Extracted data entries

#####

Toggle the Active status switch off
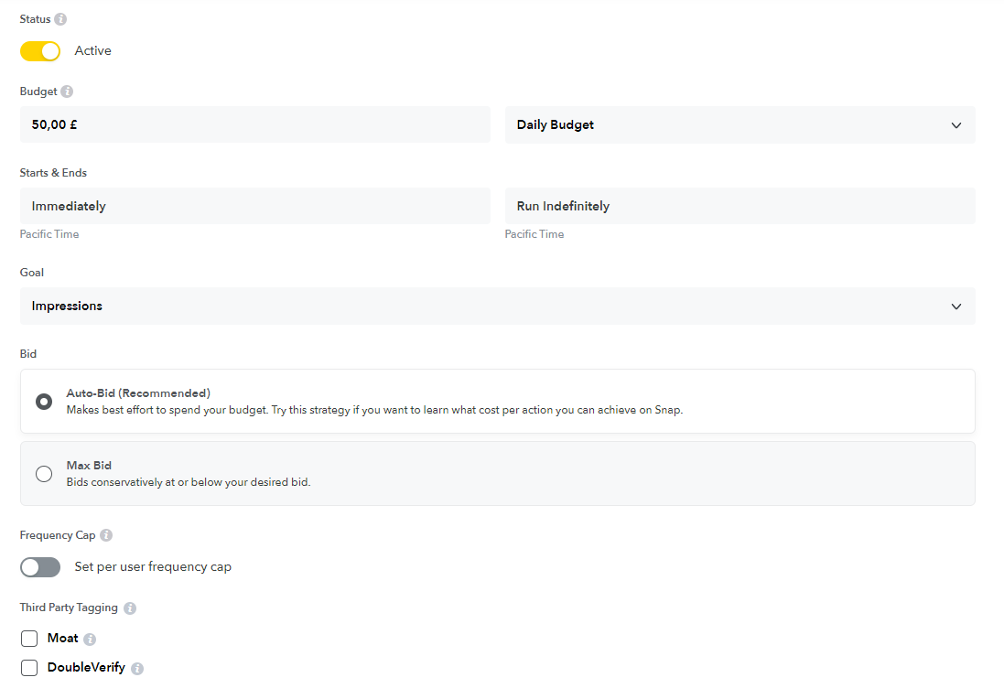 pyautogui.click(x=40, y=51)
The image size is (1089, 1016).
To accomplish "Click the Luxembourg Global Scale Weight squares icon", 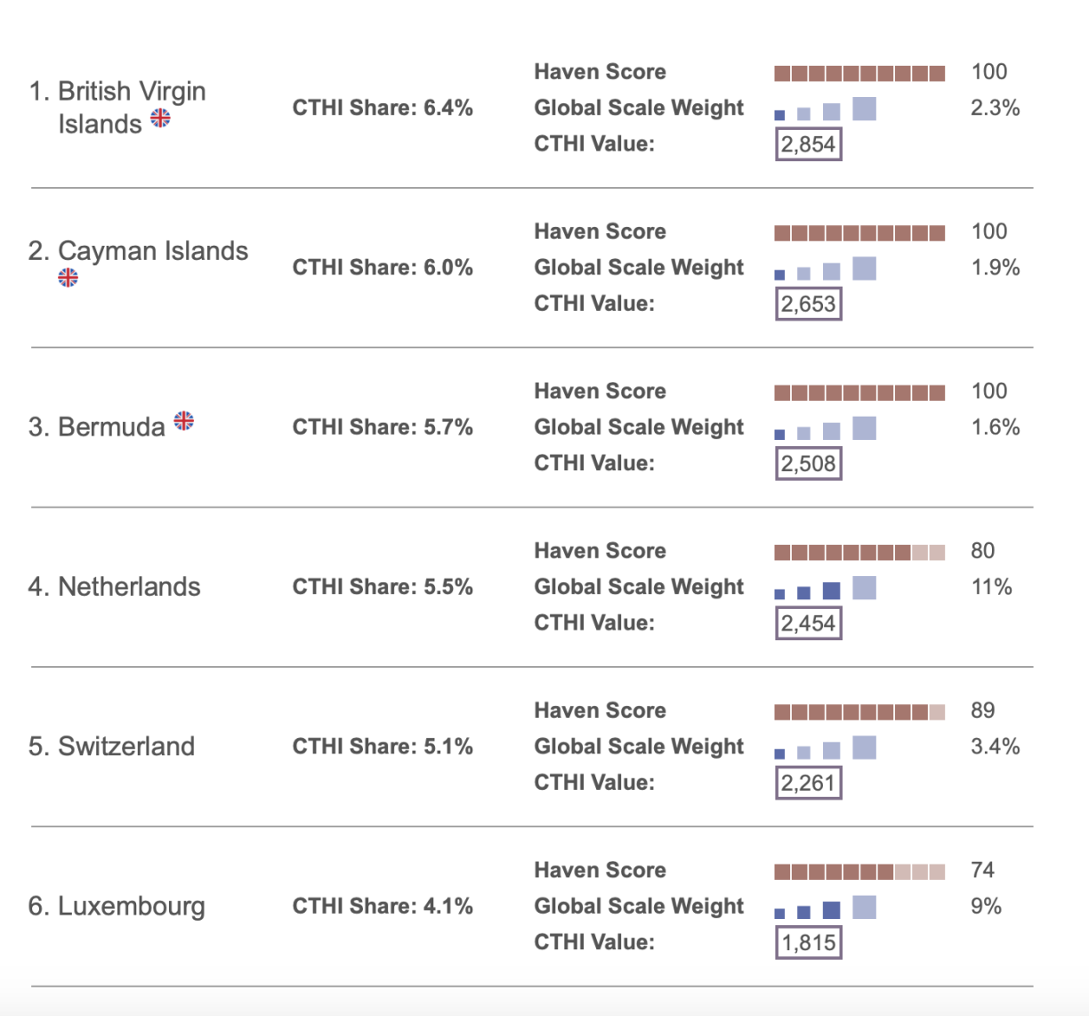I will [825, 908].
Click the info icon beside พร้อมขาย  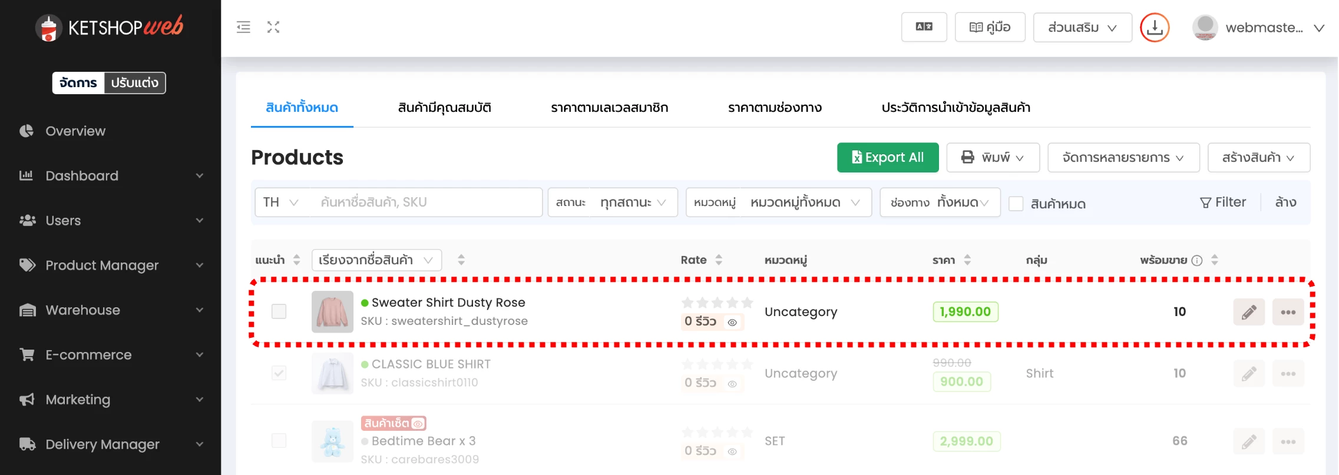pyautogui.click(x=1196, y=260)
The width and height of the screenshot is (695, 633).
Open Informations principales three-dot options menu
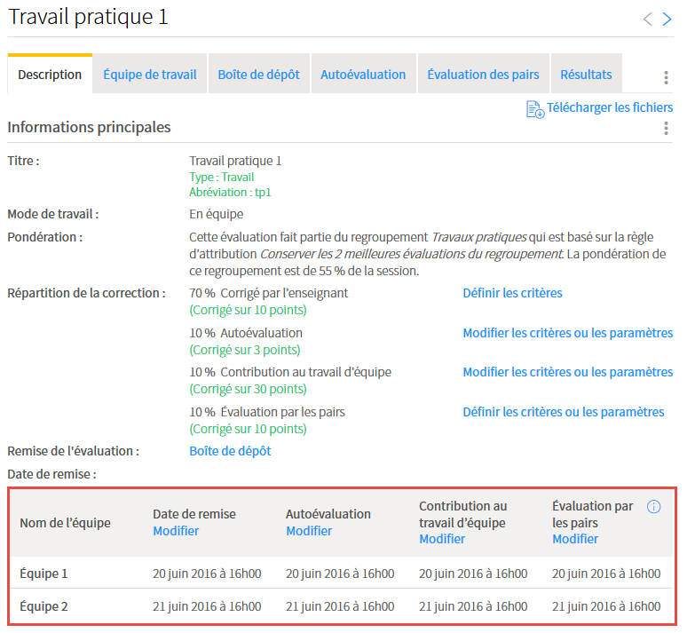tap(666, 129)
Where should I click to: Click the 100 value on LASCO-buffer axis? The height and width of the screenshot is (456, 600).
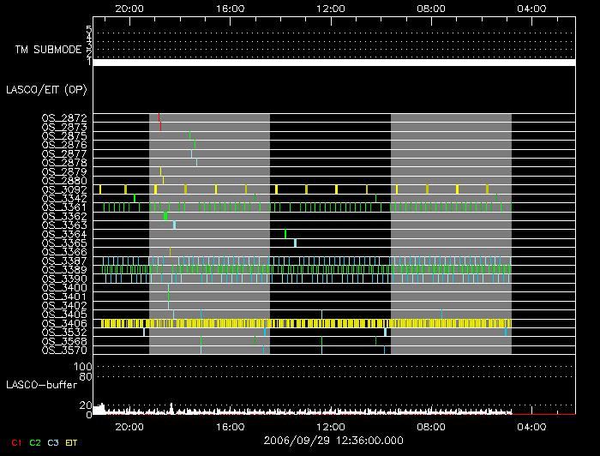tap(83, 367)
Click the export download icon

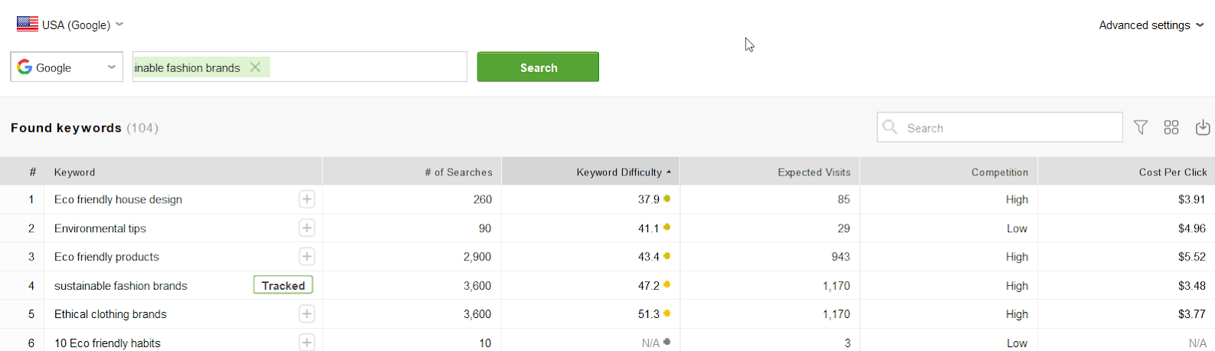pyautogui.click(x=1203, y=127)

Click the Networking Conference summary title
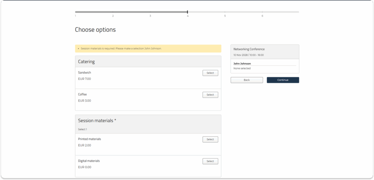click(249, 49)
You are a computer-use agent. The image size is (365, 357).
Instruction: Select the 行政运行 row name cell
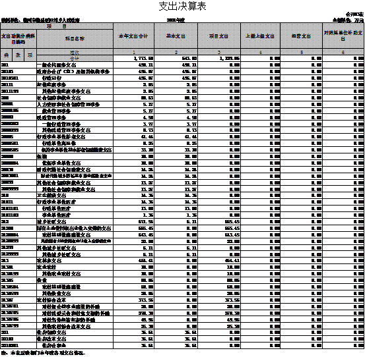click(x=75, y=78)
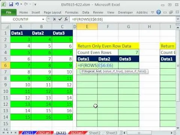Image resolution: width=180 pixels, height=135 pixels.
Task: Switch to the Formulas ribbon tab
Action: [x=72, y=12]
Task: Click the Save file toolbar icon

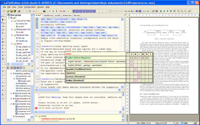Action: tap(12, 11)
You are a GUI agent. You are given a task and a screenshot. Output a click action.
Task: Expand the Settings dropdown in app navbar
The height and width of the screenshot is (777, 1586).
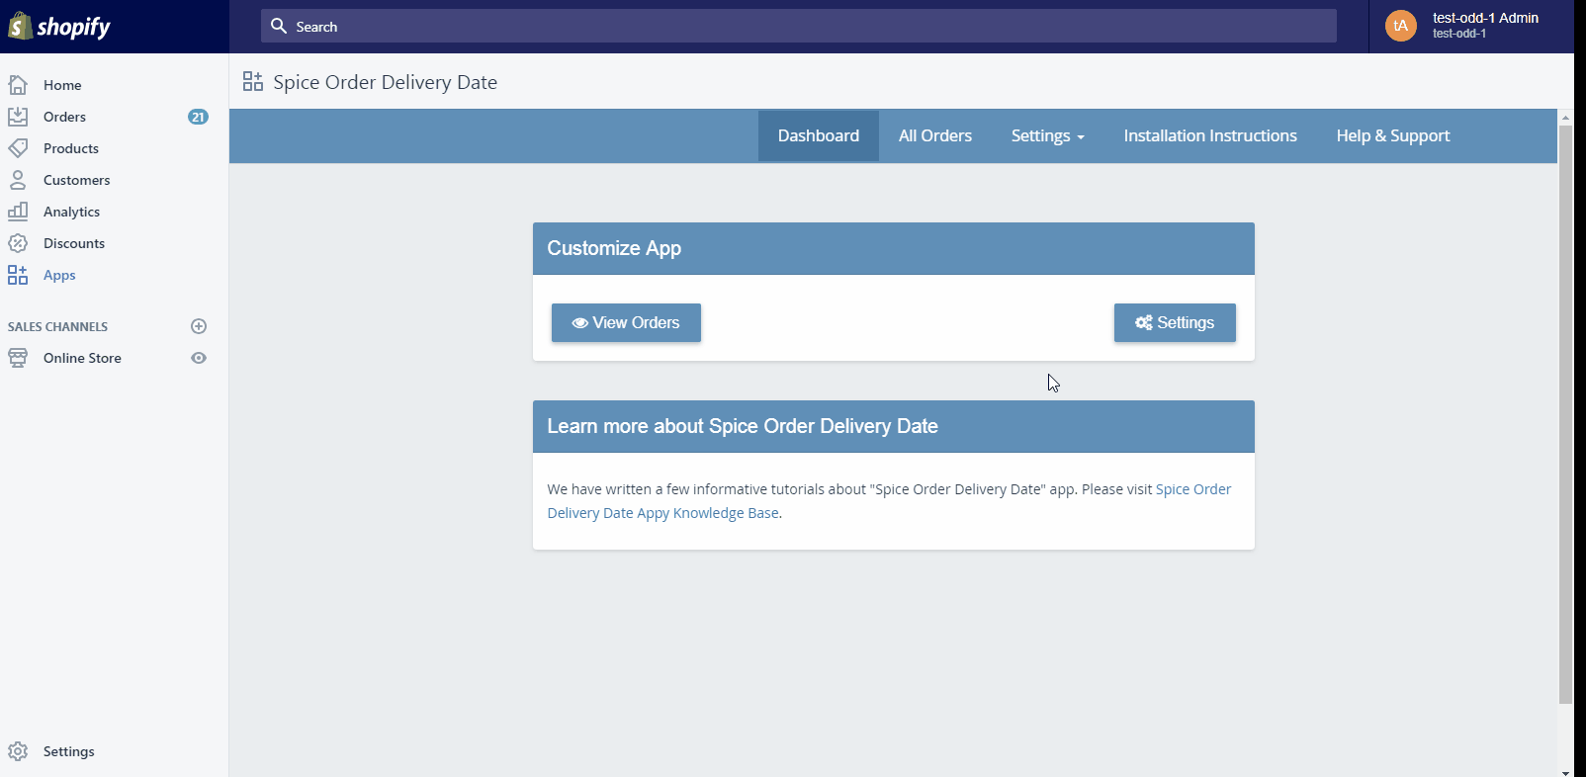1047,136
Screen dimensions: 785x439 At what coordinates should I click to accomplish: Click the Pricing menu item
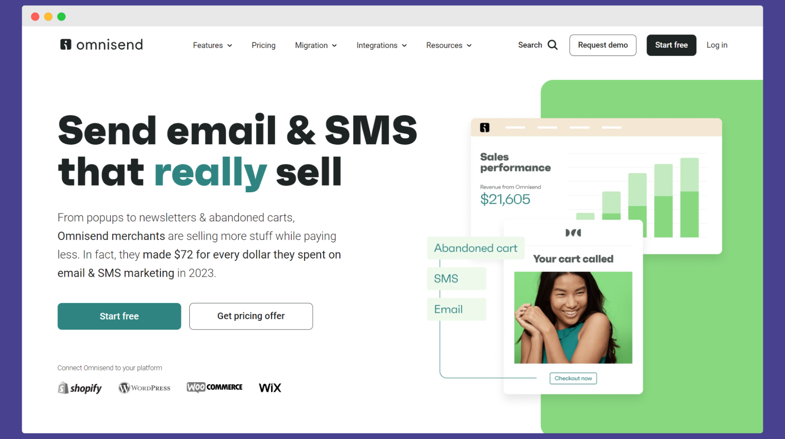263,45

#####

> **Action item**: If a line in the entries above holds the word "agent", count it; then report the total alone.

> **Exercise response**: 2